In a 1982 letter to her attorney, she had requested that her remains be cremated and her ashes scattered at Roseman Bridge. Cremation was an uncommon practice in Madison County—viewed as slightly radical in some undefined way—and her wish generated considerable discussion at the café, the Texaco station, and the implement dealership. The disposition of her ashes was not made public.

Following the memorial service, Michael and Carolyn drove slowly to Roseman Bridge and carried out Francesca’s instructions.

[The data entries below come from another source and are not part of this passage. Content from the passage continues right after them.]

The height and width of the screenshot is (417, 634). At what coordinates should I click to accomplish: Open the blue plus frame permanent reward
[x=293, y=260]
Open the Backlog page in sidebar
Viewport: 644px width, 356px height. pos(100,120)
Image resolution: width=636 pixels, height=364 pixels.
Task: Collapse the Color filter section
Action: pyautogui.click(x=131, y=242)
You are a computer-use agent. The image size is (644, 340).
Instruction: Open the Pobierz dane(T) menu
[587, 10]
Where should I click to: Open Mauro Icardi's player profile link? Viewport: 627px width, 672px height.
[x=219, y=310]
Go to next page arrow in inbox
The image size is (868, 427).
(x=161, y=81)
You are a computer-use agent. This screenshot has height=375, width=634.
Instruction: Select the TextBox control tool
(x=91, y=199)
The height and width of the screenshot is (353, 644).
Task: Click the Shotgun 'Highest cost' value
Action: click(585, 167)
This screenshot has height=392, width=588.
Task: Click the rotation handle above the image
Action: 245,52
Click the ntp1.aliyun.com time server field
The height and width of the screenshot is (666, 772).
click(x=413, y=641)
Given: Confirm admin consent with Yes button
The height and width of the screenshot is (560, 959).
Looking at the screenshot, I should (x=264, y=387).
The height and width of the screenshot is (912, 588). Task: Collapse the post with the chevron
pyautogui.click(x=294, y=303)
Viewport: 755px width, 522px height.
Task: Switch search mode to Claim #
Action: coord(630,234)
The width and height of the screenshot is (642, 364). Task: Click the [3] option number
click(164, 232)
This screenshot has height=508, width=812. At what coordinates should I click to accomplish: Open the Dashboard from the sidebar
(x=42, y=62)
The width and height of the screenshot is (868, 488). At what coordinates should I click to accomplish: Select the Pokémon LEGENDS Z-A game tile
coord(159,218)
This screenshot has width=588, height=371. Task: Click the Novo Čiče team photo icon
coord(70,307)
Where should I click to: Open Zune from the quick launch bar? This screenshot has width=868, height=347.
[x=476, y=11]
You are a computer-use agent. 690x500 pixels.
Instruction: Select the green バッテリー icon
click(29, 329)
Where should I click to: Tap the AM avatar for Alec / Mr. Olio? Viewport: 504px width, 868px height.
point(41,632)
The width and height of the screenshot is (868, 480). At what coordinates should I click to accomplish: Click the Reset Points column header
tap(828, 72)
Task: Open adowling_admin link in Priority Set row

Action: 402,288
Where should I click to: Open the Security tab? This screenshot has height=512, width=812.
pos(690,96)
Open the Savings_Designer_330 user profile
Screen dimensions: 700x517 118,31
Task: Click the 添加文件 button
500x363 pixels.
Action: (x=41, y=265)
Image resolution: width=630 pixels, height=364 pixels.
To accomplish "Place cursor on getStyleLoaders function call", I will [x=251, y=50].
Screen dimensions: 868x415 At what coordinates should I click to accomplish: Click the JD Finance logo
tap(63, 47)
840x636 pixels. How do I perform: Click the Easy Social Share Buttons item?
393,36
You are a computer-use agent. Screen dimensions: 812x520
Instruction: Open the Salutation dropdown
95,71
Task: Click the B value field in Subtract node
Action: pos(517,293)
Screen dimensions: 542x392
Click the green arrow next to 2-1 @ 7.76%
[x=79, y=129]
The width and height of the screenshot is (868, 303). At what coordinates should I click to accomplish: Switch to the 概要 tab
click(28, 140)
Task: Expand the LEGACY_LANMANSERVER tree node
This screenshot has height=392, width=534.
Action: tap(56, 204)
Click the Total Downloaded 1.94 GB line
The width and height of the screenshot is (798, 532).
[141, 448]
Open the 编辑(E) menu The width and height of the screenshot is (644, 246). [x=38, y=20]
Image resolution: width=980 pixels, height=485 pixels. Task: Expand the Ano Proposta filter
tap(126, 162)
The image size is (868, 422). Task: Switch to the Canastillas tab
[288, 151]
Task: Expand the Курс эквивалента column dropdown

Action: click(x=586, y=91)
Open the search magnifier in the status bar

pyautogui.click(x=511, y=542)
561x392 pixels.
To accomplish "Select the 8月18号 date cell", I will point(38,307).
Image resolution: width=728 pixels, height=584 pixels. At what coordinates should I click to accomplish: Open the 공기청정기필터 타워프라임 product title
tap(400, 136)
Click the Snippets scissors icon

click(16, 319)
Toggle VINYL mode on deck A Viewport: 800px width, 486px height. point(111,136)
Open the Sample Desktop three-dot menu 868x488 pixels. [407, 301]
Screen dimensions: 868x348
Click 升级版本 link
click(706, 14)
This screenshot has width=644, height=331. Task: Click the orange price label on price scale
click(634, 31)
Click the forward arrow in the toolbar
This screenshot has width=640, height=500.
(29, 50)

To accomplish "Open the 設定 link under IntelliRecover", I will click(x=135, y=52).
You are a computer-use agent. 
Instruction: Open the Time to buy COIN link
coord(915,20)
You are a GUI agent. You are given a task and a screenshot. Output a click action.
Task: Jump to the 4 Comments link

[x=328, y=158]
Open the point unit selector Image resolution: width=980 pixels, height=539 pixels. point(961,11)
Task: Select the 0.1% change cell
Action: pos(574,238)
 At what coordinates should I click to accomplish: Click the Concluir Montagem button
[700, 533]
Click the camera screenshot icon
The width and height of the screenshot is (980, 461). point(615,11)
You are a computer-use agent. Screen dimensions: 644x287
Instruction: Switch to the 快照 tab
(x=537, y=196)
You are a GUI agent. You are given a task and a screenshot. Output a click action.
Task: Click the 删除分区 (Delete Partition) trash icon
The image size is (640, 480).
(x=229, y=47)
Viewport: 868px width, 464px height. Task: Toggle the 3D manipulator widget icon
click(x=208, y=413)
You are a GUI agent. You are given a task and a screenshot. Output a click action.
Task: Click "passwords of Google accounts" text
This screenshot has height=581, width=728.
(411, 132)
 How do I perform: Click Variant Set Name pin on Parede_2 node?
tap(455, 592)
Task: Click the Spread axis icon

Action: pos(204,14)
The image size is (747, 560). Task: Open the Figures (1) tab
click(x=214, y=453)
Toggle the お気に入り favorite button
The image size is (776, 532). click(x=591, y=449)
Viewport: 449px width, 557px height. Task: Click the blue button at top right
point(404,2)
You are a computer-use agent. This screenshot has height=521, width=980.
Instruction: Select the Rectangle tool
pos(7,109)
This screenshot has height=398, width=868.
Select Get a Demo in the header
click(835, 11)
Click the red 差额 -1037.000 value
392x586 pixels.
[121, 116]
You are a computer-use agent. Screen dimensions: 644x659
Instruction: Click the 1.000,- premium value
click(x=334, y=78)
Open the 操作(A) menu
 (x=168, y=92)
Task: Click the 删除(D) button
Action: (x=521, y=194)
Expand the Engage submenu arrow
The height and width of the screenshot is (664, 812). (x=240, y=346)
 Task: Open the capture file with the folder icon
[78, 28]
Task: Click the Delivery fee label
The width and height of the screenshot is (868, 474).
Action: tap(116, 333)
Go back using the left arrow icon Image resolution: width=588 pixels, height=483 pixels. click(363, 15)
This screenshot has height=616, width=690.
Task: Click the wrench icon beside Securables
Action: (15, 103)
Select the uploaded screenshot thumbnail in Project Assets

Though it was nearby, the bridge had never been special to the Johnson family, and they wondered, and wondered again, why their rather sensible mother would behave in such an enigmatic way and why she had not asked to be buried by their father, as was customary.

Following that, Michael and Carolyn began the long process of sorting through the house and brought home the materials from the safe deposit box after they were examined by the local attorney for estate purposes and released.

They divided the materials from the box and began looking through them. The manila envelope was in Carolyn’s stack, about a third of the way down. She was puzzled when she opened it and removed the contents. She read Robert Kincaid’s 1965 letter to Francesca. After that she read his 1978 letter, then the 1982 letter from the Seattle attorney. Finally she studied the magazine clippings.

“Michael.”

He caught the mixture of surprise and pensiveness in her voice and looked up immediately. “What is it?”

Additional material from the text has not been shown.